Видимо, она поверила мне, потому что продолжила рассказ. Я люблю слушать истории про чужую жизнь, только, конечно, не в столь критических обстоятельствах. Спина у меня ныла от долгого лежания в одной и той же позе, и я потихонечку ерзала. Лежала, ерзала и слушала.

– Когда у меня родился брат, моя мать сбежала из дома. Она взяла с собой младенца, а не меня, что было странно, поскольку ее муж, перебивавшийся случайными заработками на стройках, приходился отцом как раз этому ребенку, а не мне. Мне тогда было семь лет, и, похоже, никто меня особенно не любил. Мать не то что не назвала мне имени моего отца, а даже не попрощалась. Строитель-отчим разрешил мне остаться, но сказал, что я буду зарабатывать на свое содержание, помогая ему после школы и в каникулы. Так я стала ходить вместе с ним на работу, когда могла, и вскоре овладела разными рабочими профессиями. К слесарно-водопроводному делу у меня обнаружился прямо-таки настоящий талант. Отчим хоть и не любил меня, но, по-моему, уважал за умение работать. Но когда мне исполнилось пятнадцать, он начал тихонько шастать в мою комнату по ночам, думая, что я сплю. Ни разу ничего такого не сделал – просто стоял, наблюдал и прислушивался. Но это было неприятно и страшно, поэтому я удрала из дома и некоторое время бомжевала на улицах. Меня подобрала полиция, и я попала в приют. Мне повезло – меня определили в художественный класс, откуда перевели в художественную школу-интернат. Это было, конечно, здорово, но там все, как один, пили, ширялись и развратничали, а набираться ума-разума никто не хотел. У всех девочек были парни. У всех, кроме меня. Похоже, я родилась ущербной. Родилась для чего угодно, только не для секса. Отца я вообще не знала, мать бросила, отчим-строитель пялился на меня, но не прикасался, и даже уличные сутенеры смотрели как на пустое место – видимо, по их понятиям, я совсем не годилась для зарабатывания денег. Ты только представь, как это сказывается на самооценке девушки! Поэтому я решила оставить всякие мысли о замужестве или сексе и сказала себе, что лучше буду одинокой и займусь своим любимым делом – реставрацией картин.

– То есть решила исправлять то, что испортило время, – сочувственно заметила я.

– Да. Только испорченной была я с самого рождения, а время тут ни при чем.

– А как же ты познакомилась с Клайвом? – спросила я, умудрившись просунуть под спину локоть, отчего мне стало гораздо легче.
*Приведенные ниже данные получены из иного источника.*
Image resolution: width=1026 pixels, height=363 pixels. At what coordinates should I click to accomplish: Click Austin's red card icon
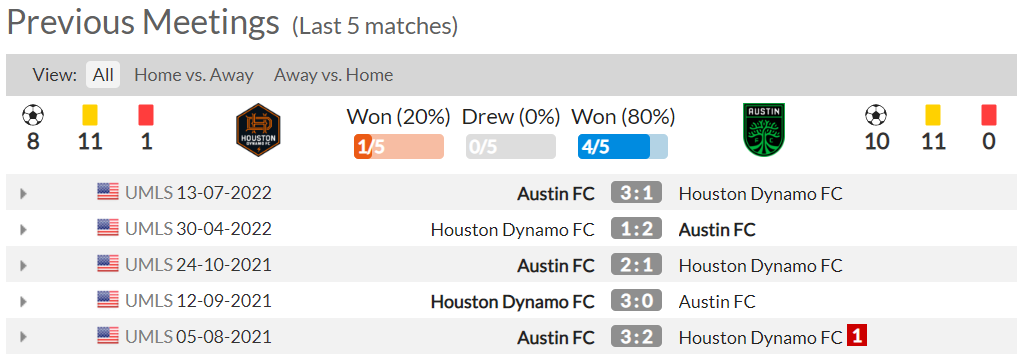tap(989, 116)
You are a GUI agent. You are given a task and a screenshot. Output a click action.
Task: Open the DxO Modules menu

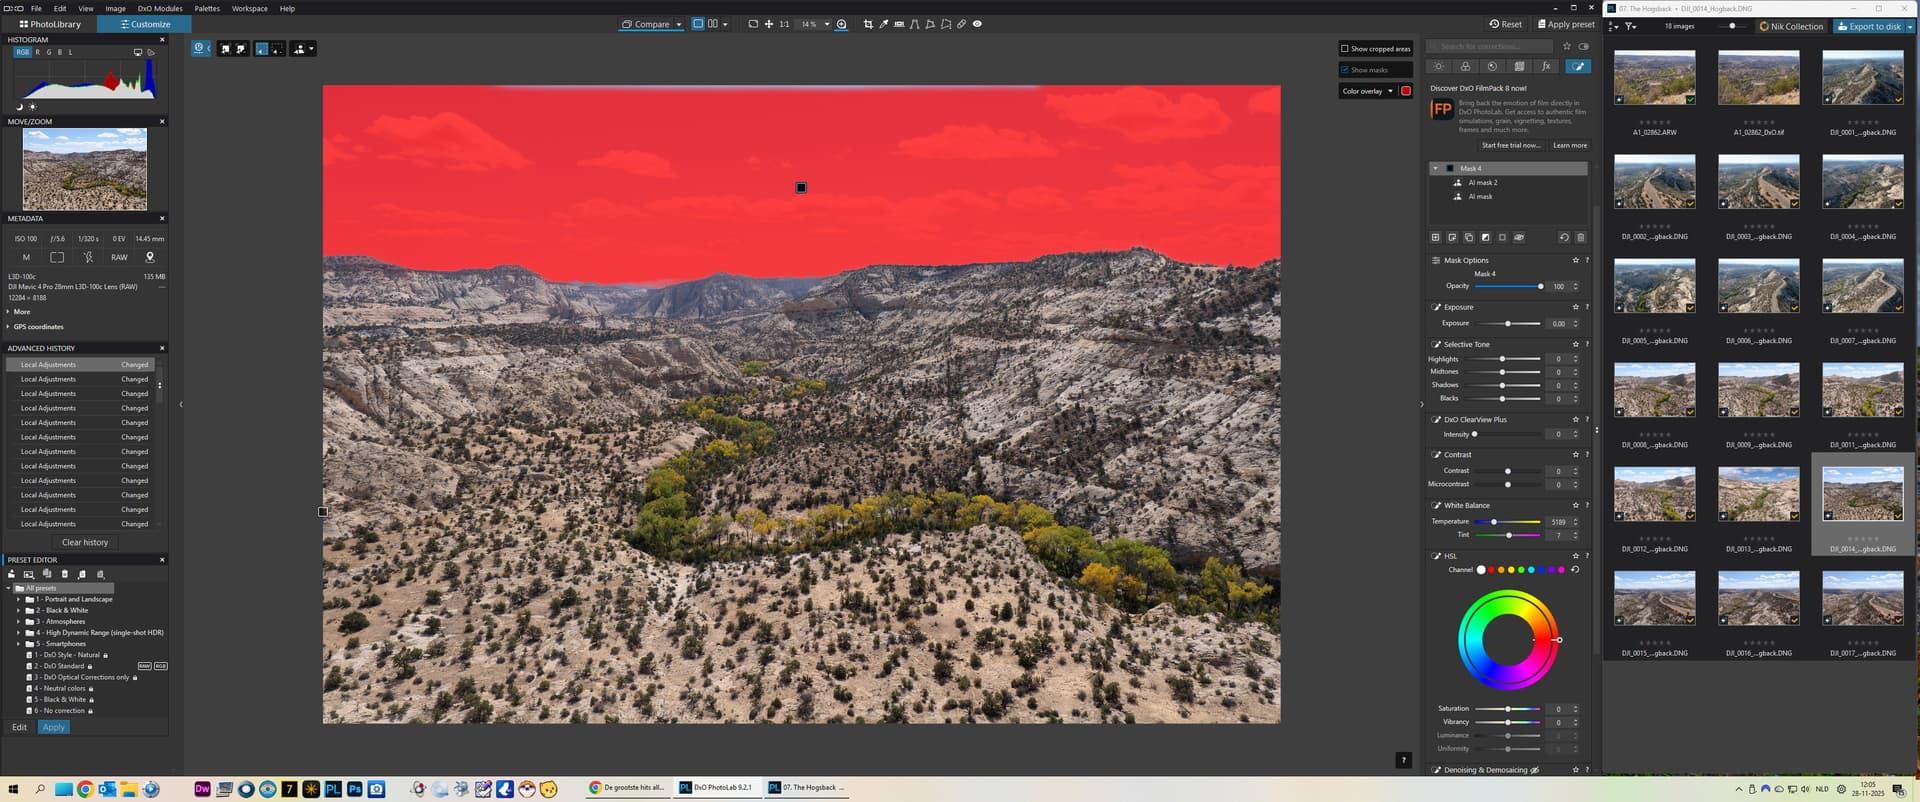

– Я к этому и веду. В конце последнего года в школе – я, кстати, окончила ее с отличием – мы, учащиеся, готовили выставку. Вернее сказать, я готовила. Остальные же вечно где-то пропадали. Я в одиночку пыталась водрузить на стену громадного Вермера в тяжеленной рамке. Составила вместе два стола, на них стул и так справилась.

– Вермер? На школьной выставке? – удивилась я и подумала: «Да она прямо-таки фантазерка! И почему только я ей верю?»

– Просто я проходила практику в реставрационной мастерской, и эта картина была оттуда. Мне сказали, что это подлинный Вермер. Они, конечно же, планировали загнать его за пару миллионов. Я сделала всю реставрационную работу по этой картине, и мне разрешили взять ее на выставку. Школьная практика – это ж чистое рабство! Столько работы, а оплаты никакой.

– Но разве это не рискованно? А если бы она пропала или ее украли?

– Рискованно, – согласилась Зельда. – Но тогда они получили бы страховку. Это лучше, чем отдавать на экспертизу. Да ты посмотри на меня, безмозглая телка! Я не смазливая блондинка, так что с чего им меня баловать?